** Start Supplied records **

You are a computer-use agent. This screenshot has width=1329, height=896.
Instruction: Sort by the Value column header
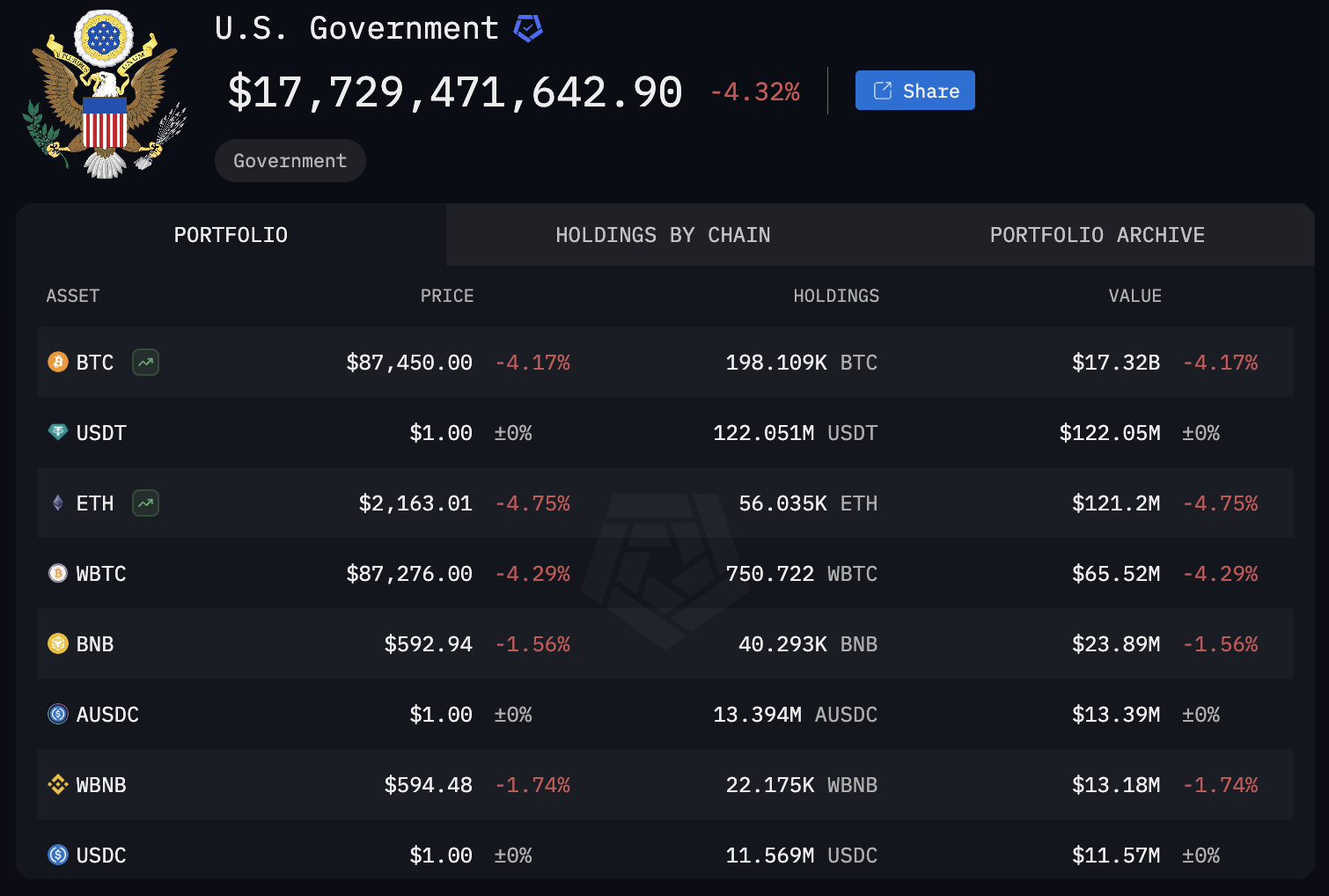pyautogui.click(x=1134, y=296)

** End Supplied records **
** Start Supplied records **

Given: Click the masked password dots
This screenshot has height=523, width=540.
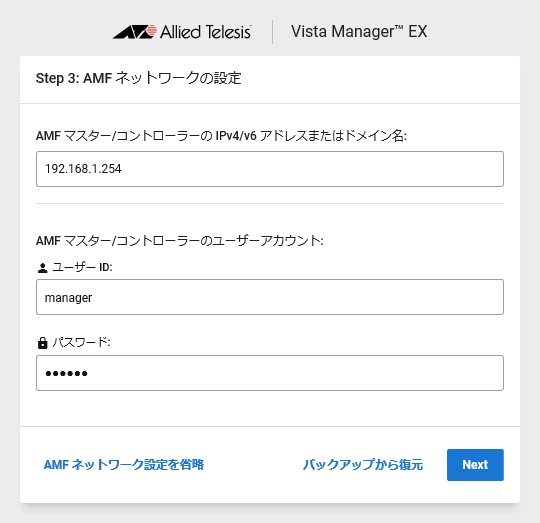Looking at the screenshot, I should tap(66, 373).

** End Supplied records **
** Start Supplied records **

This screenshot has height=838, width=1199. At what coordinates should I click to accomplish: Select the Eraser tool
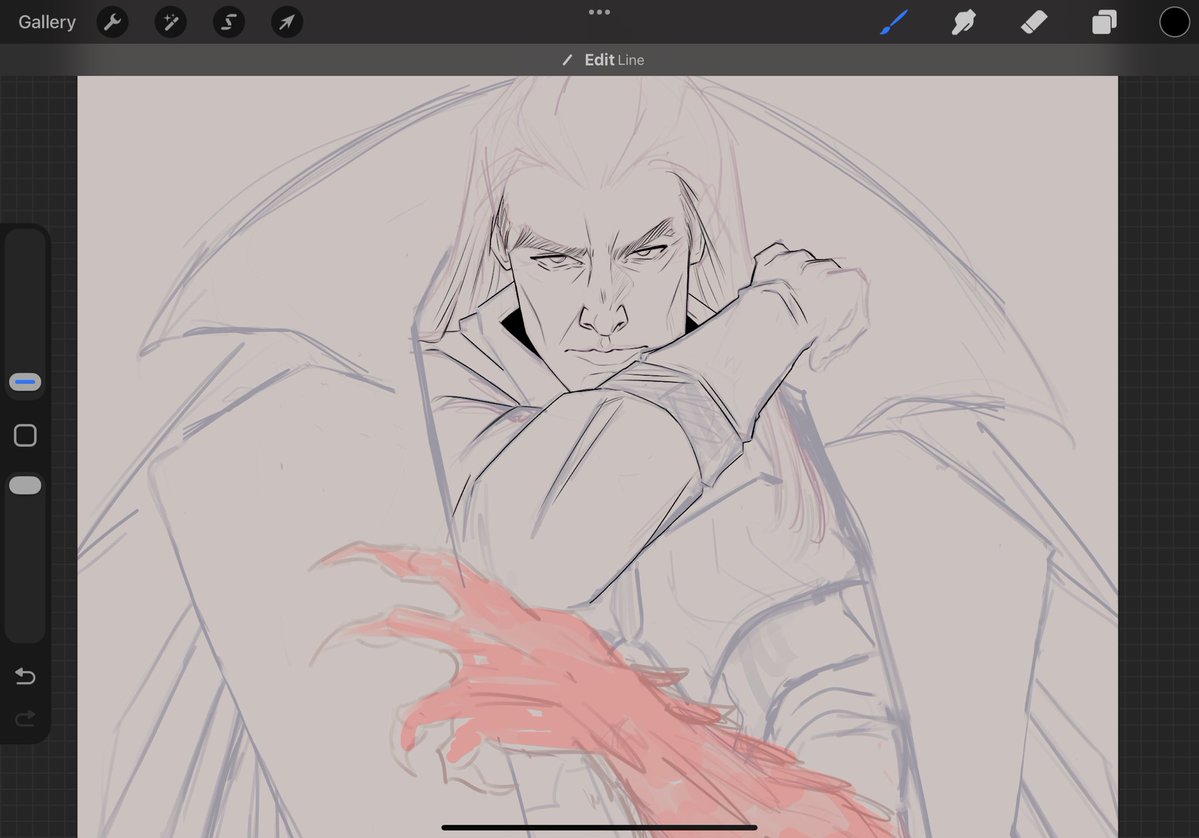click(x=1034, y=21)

** End Supplied records **

Extract the lines from the one containing "This screenshot has height=838, width=1199." up to and including the one containing "click(x=1034, y=21)", reproducing them without alteration and omitting the pictures.

This screenshot has height=838, width=1199. At what coordinates should I click to accomplish: Select the Eraser tool
click(x=1034, y=21)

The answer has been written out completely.